---- DATASET RECORDS

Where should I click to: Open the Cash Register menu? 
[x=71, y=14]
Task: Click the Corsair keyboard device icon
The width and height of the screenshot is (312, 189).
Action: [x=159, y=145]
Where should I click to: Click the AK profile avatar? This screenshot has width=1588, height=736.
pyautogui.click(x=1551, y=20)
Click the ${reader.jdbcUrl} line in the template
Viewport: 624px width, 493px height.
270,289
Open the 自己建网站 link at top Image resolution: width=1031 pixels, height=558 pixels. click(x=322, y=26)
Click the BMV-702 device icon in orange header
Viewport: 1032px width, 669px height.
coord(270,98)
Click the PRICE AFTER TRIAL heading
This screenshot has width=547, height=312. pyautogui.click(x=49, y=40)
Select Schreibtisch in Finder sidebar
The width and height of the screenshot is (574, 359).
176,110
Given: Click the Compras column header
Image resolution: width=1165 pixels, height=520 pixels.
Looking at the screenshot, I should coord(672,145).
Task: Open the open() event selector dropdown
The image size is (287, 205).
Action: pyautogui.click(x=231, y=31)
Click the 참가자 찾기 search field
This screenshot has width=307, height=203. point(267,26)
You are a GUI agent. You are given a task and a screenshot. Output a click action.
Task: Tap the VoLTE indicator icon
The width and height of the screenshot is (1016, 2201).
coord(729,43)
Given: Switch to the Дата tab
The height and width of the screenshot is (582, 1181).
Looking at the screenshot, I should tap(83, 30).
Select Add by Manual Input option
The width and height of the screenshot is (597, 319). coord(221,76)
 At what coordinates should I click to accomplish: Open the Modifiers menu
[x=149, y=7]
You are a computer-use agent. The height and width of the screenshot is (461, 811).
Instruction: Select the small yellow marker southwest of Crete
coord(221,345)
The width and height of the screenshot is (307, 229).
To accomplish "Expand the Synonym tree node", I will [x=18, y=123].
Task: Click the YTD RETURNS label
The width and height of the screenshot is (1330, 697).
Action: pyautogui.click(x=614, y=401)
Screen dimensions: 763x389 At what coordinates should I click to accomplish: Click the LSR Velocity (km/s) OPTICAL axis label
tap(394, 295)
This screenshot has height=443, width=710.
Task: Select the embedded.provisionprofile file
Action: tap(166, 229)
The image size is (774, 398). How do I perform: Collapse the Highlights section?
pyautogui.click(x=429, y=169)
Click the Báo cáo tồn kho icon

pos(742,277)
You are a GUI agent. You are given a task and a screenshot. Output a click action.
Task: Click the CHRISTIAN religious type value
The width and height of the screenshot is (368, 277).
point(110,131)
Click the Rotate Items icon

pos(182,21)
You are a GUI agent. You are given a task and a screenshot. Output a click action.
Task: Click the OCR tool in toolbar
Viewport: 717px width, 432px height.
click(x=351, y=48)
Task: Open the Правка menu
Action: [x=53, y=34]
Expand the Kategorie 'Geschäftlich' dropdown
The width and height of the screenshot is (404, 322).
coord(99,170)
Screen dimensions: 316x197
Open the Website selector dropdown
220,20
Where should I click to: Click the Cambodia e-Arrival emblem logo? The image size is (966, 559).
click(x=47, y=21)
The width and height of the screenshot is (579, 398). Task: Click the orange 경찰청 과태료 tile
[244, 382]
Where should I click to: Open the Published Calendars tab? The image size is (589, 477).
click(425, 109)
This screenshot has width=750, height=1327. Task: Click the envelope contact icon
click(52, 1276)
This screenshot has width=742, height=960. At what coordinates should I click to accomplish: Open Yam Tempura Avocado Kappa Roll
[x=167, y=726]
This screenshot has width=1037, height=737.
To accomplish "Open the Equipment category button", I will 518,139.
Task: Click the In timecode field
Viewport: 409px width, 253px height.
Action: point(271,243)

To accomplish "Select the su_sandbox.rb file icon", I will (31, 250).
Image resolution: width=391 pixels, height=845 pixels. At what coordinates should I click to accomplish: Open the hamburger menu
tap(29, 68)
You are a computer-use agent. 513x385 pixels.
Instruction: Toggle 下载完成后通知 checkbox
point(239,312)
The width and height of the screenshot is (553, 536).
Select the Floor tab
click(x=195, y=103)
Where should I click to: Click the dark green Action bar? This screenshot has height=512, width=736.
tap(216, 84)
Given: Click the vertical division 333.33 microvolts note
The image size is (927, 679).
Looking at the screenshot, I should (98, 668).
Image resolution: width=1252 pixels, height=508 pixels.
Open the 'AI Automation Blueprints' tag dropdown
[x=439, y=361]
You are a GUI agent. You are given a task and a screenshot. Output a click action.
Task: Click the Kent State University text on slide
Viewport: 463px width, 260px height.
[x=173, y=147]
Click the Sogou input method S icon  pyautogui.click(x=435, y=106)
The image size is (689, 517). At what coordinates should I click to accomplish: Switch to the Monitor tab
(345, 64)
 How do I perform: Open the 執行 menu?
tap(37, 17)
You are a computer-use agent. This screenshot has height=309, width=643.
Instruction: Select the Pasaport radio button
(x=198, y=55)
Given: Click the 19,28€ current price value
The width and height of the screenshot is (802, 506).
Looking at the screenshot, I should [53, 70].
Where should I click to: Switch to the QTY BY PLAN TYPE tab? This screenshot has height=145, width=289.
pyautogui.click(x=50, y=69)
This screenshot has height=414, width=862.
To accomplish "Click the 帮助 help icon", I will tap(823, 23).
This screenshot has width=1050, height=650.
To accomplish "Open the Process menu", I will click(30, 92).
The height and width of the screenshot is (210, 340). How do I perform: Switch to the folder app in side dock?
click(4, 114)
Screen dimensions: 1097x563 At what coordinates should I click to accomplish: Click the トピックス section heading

--------

Exactly as shown above, write out all the records.

PROBLEM SOLUTION
Where should I click to: Open the Cash Register menu? 
[x=71, y=14]
Task: Click the Corsair keyboard device icon
The width and height of the screenshot is (312, 189).
Action: [x=159, y=145]
Where should I click to: Click the AK profile avatar? This screenshot has width=1588, height=736.
pyautogui.click(x=1551, y=20)
Click the ${reader.jdbcUrl} line in the template
Viewport: 624px width, 493px height.
270,289
Open the 自己建网站 link at top Image resolution: width=1031 pixels, height=558 pixels. click(x=322, y=26)
Click the BMV-702 device icon in orange header
Viewport: 1032px width, 669px height.
coord(270,98)
Click the PRICE AFTER TRIAL heading
This screenshot has width=547, height=312. pyautogui.click(x=49, y=40)
Select Schreibtisch in Finder sidebar
The width and height of the screenshot is (574, 359).
176,110
Given: Click the Compras column header
Image resolution: width=1165 pixels, height=520 pixels.
Looking at the screenshot, I should coord(672,145).
Task: Open the open() event selector dropdown
The image size is (287, 205).
Action: pyautogui.click(x=231, y=31)
Click the 참가자 찾기 search field
This screenshot has width=307, height=203. point(267,26)
You are a GUI agent. You are given a task and a screenshot. Output a click action.
Task: Tap the VoLTE indicator icon
The width and height of the screenshot is (1016, 2201).
coord(729,43)
Given: Switch to the Дата tab
The height and width of the screenshot is (582, 1181).
Looking at the screenshot, I should tap(83, 30).
Select Add by Manual Input option
The width and height of the screenshot is (597, 319). coord(221,76)
 At what coordinates should I click to accomplish: Open the Modifiers menu
[x=149, y=7]
You are a computer-use agent. The height and width of the screenshot is (461, 811).
Instruction: Select the small yellow marker southwest of Crete
coord(221,345)
The width and height of the screenshot is (307, 229).
To accomplish "Expand the Synonym tree node", I will [x=18, y=123].
Task: Click the YTD RETURNS label
The width and height of the screenshot is (1330, 697).
Action: pyautogui.click(x=614, y=401)
Screen dimensions: 763x389 At what coordinates should I click to accomplish: Click the LSR Velocity (km/s) OPTICAL axis label
tap(394, 295)
This screenshot has height=443, width=710.
Task: Select the embedded.provisionprofile file
Action: tap(166, 229)
The image size is (774, 398). How do I perform: Collapse the Highlights section?
pyautogui.click(x=429, y=169)
Click the Báo cáo tồn kho icon

pos(742,277)
You are a GUI agent. You are given a task and a screenshot. Output a click action.
Task: Click the CHRISTIAN religious type value
The width and height of the screenshot is (368, 277).
point(110,131)
Click the Rotate Items icon

pos(182,21)
You are a GUI agent. You are given a task and a screenshot. Output a click action.
Task: Click the OCR tool in toolbar
Viewport: 717px width, 432px height.
click(x=351, y=48)
Task: Open the Правка menu
Action: [x=53, y=34]
Expand the Kategorie 'Geschäftlich' dropdown
The width and height of the screenshot is (404, 322).
coord(99,170)
Screen dimensions: 316x197
Open the Website selector dropdown
220,20
Where should I click to: Click the Cambodia e-Arrival emblem logo? The image size is (966, 559).
click(x=47, y=21)
The width and height of the screenshot is (579, 398). Task: Click the orange 경찰청 과태료 tile
[244, 382]
Where should I click to: Open the Published Calendars tab? The image size is (589, 477).
click(425, 109)
This screenshot has width=750, height=1327. Task: Click the envelope contact icon
click(52, 1276)
This screenshot has width=742, height=960. At what coordinates should I click to accomplish: Open Yam Tempura Avocado Kappa Roll
[x=167, y=726]
This screenshot has width=1037, height=737.
To accomplish "Open the Equipment category button", I will 518,139.
Task: Click the In timecode field
Viewport: 409px width, 253px height.
Action: point(271,243)

To accomplish "Select the su_sandbox.rb file icon", I will (31, 250).
Image resolution: width=391 pixels, height=845 pixels. At what coordinates should I click to accomplish: Open the hamburger menu
tap(29, 68)
You are a computer-use agent. 513x385 pixels.
Instruction: Toggle 下载完成后通知 checkbox
point(239,312)
The width and height of the screenshot is (553, 536).
Select the Floor tab
click(x=195, y=103)
Where should I click to: Click the dark green Action bar? This screenshot has height=512, width=736.
tap(216, 84)
Given: Click the vertical division 333.33 microvolts note
The image size is (927, 679).
Looking at the screenshot, I should (98, 668).
Image resolution: width=1252 pixels, height=508 pixels.
Open the 'AI Automation Blueprints' tag dropdown
[x=439, y=361]
You are a GUI agent. You are given a task and a screenshot. Output a click action.
Task: Click the Kent State University text on slide
Viewport: 463px width, 260px height.
[x=173, y=147]
Click the Sogou input method S icon  pyautogui.click(x=435, y=106)
The image size is (689, 517). At what coordinates should I click to accomplish: Switch to the Monitor tab
(345, 64)
 How do I perform: Open the 執行 menu?
tap(37, 17)
You are a computer-use agent. This screenshot has height=309, width=643.
Instruction: Select the Pasaport radio button
(x=198, y=55)
Given: Click the 19,28€ current price value
The width and height of the screenshot is (802, 506).
Looking at the screenshot, I should [53, 70].
Where should I click to: Switch to the QTY BY PLAN TYPE tab? This screenshot has height=145, width=289.
pyautogui.click(x=50, y=69)
This screenshot has height=414, width=862.
To accomplish "Click the 帮助 help icon", I will tap(823, 23).
This screenshot has width=1050, height=650.
To accomplish "Open the Process menu", I will click(30, 92).
The height and width of the screenshot is (210, 340). How do I perform: Switch to the folder app in side dock?
click(4, 114)
Screen dimensions: 1097x563 At what coordinates should I click to accomplish: Click the トピックス section heading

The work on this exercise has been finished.